__The problem__. A precise reproduction of every record below is needed, minus the pictures.

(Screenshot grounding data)

Start of Block

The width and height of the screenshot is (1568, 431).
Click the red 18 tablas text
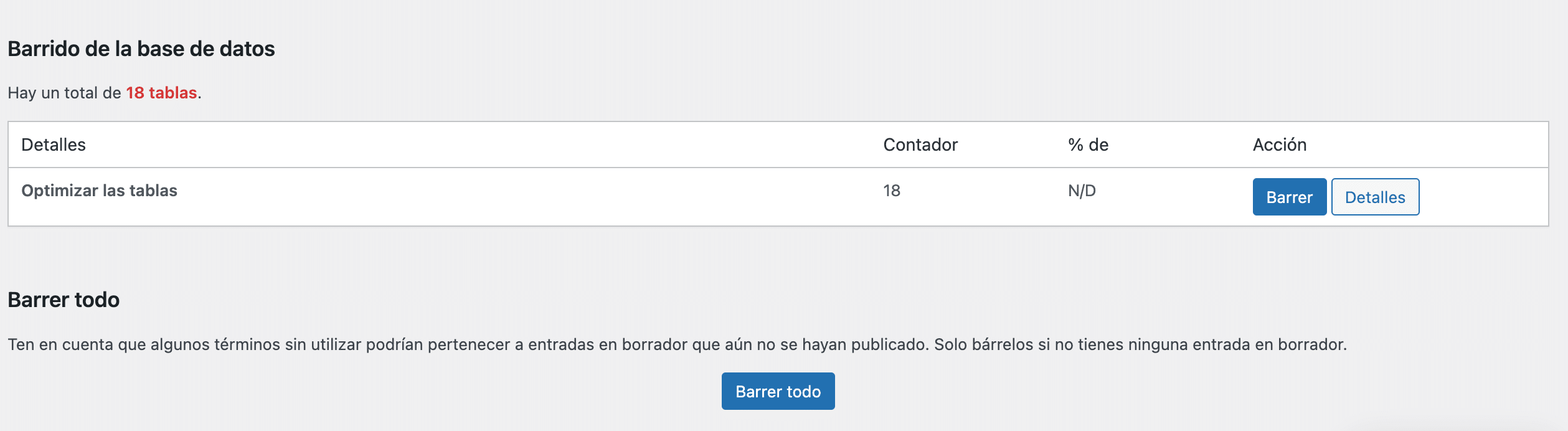161,93
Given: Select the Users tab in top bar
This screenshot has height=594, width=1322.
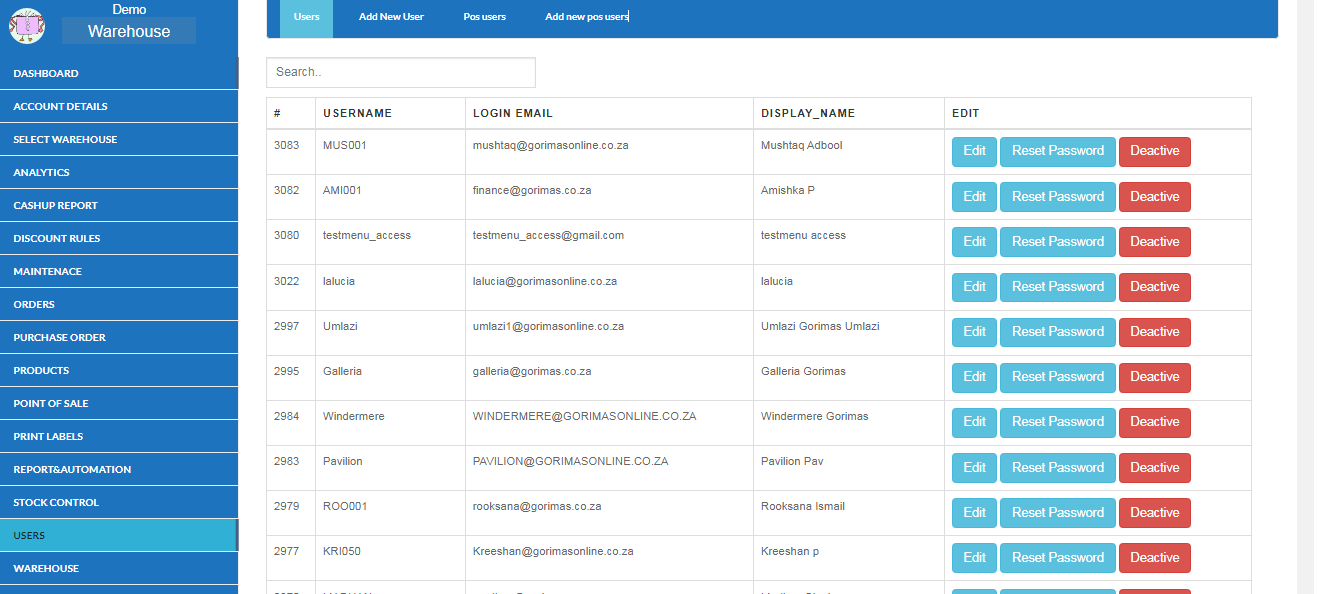Looking at the screenshot, I should (306, 17).
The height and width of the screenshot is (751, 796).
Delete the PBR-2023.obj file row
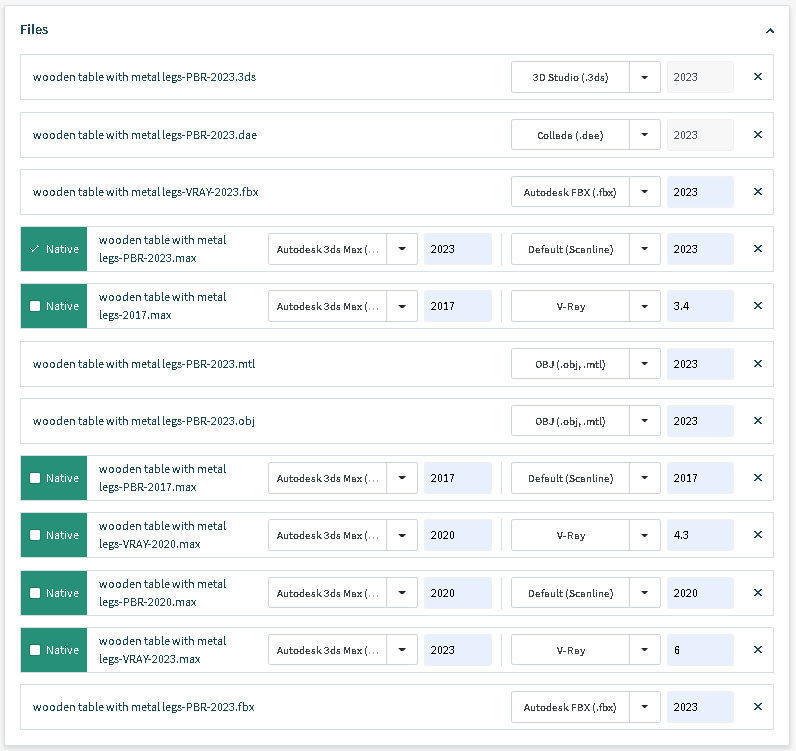point(757,421)
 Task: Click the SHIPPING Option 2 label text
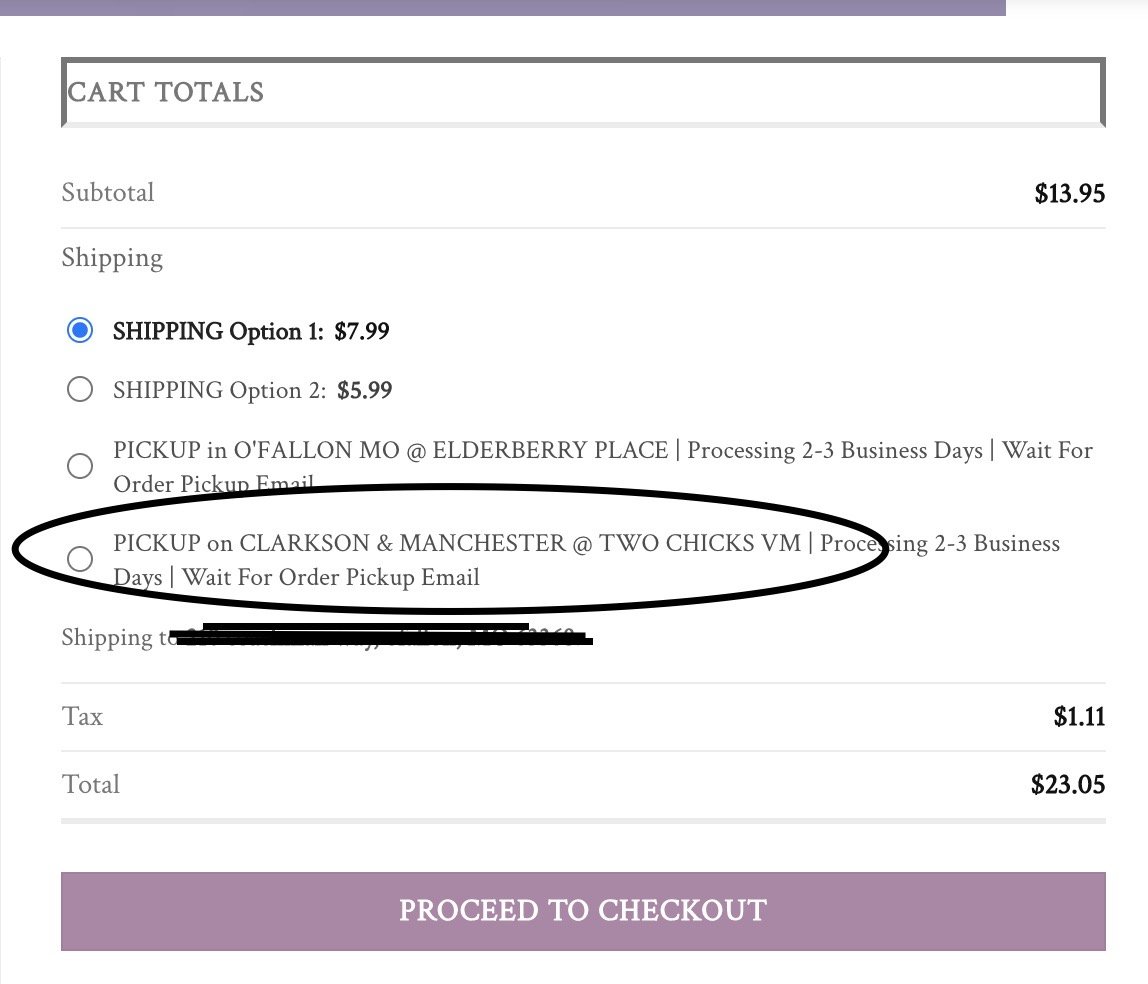(x=220, y=390)
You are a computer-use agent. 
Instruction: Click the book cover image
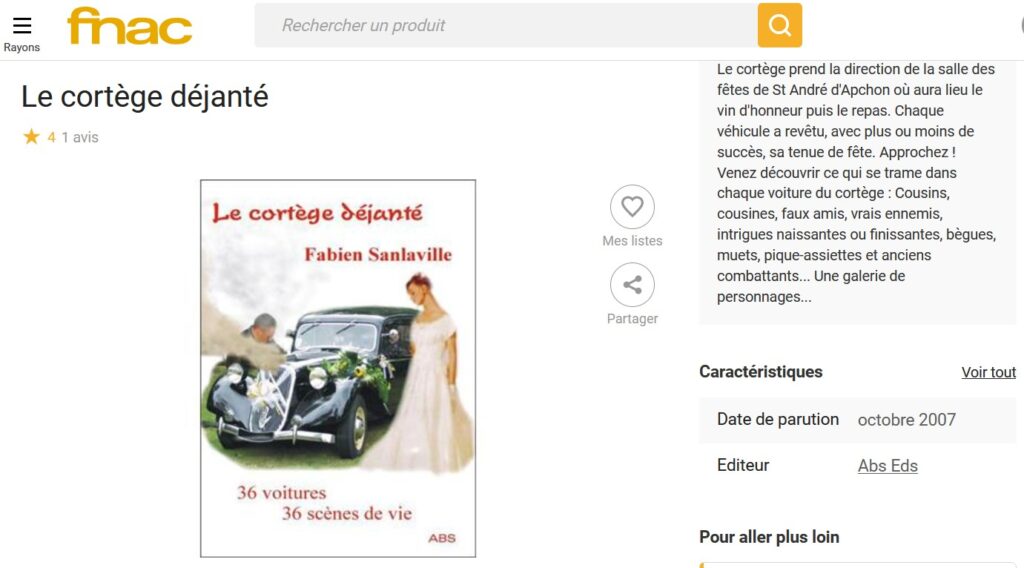coord(338,368)
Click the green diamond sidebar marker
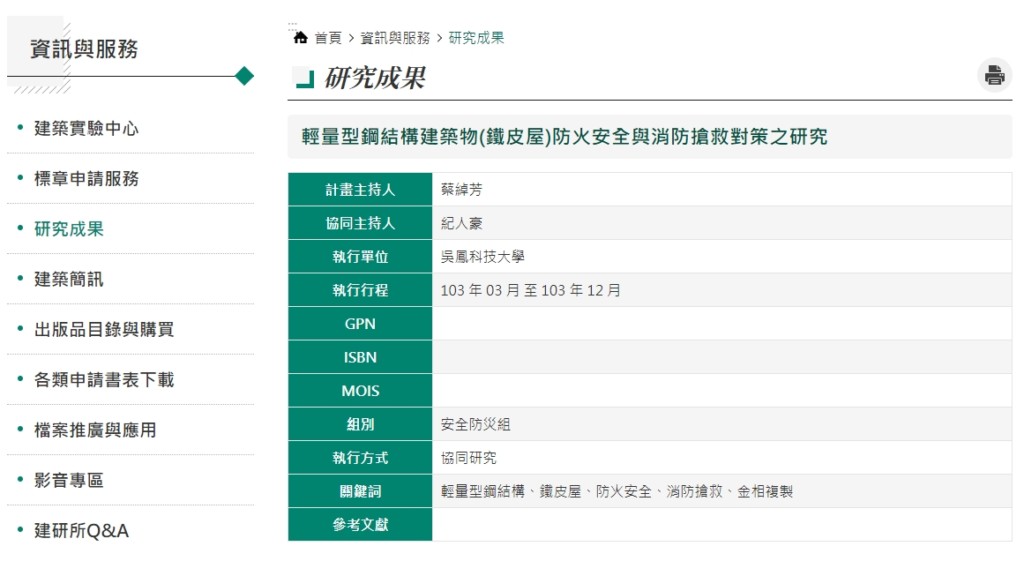Viewport: 1024px width, 576px height. click(244, 76)
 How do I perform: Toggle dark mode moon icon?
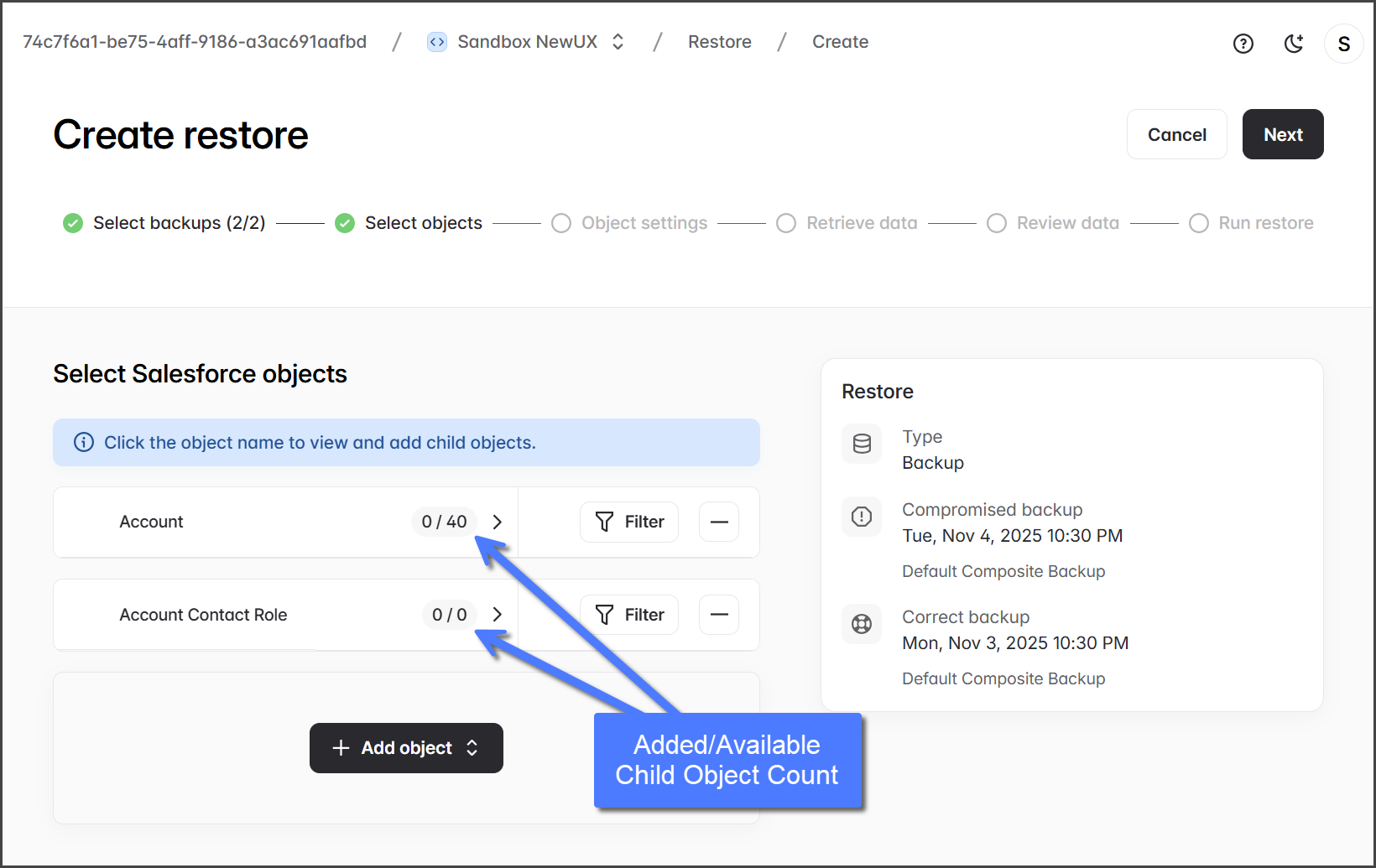(x=1294, y=44)
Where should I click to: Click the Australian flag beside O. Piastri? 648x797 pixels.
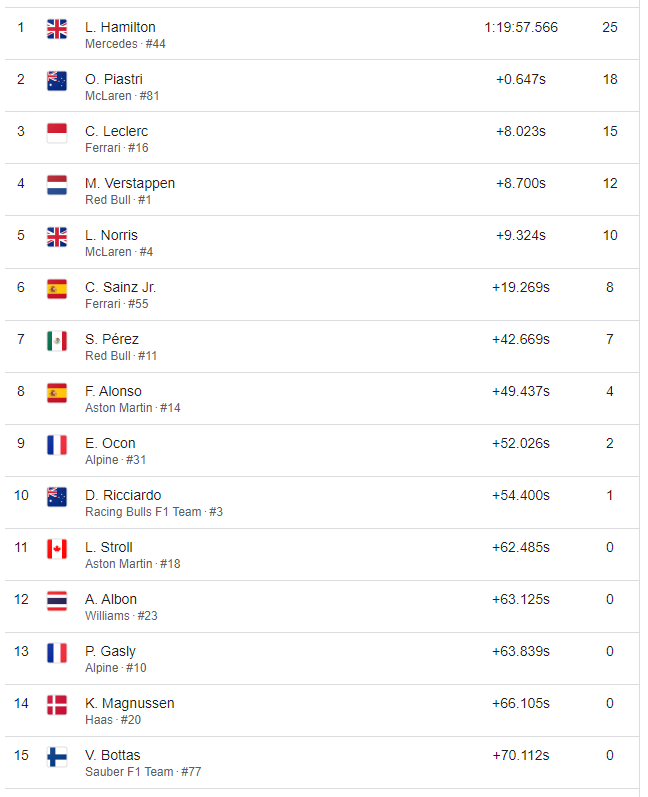(x=56, y=81)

End of Block

__The completed task__.
The width and height of the screenshot is (1568, 431).
Click the red 18 tablas text
161,93
Given: Select the Users tab in top bar
This screenshot has height=594, width=1322.
Looking at the screenshot, I should (306, 17).
The height and width of the screenshot is (751, 796).
Delete the PBR-2023.obj file row
point(757,421)
 Task: Click the SHIPPING Option 2 label text
(x=220, y=390)
You are a computer-use agent. 
Instruction: Click the book cover image
coord(338,368)
Click the green diamond sidebar marker
Viewport: 1024px width, 576px height. click(244, 76)
 How do I perform: Toggle dark mode moon icon?
(x=1294, y=44)
Where should I click to: Click the Australian flag beside O. Piastri? 648x797 pixels.
(x=56, y=81)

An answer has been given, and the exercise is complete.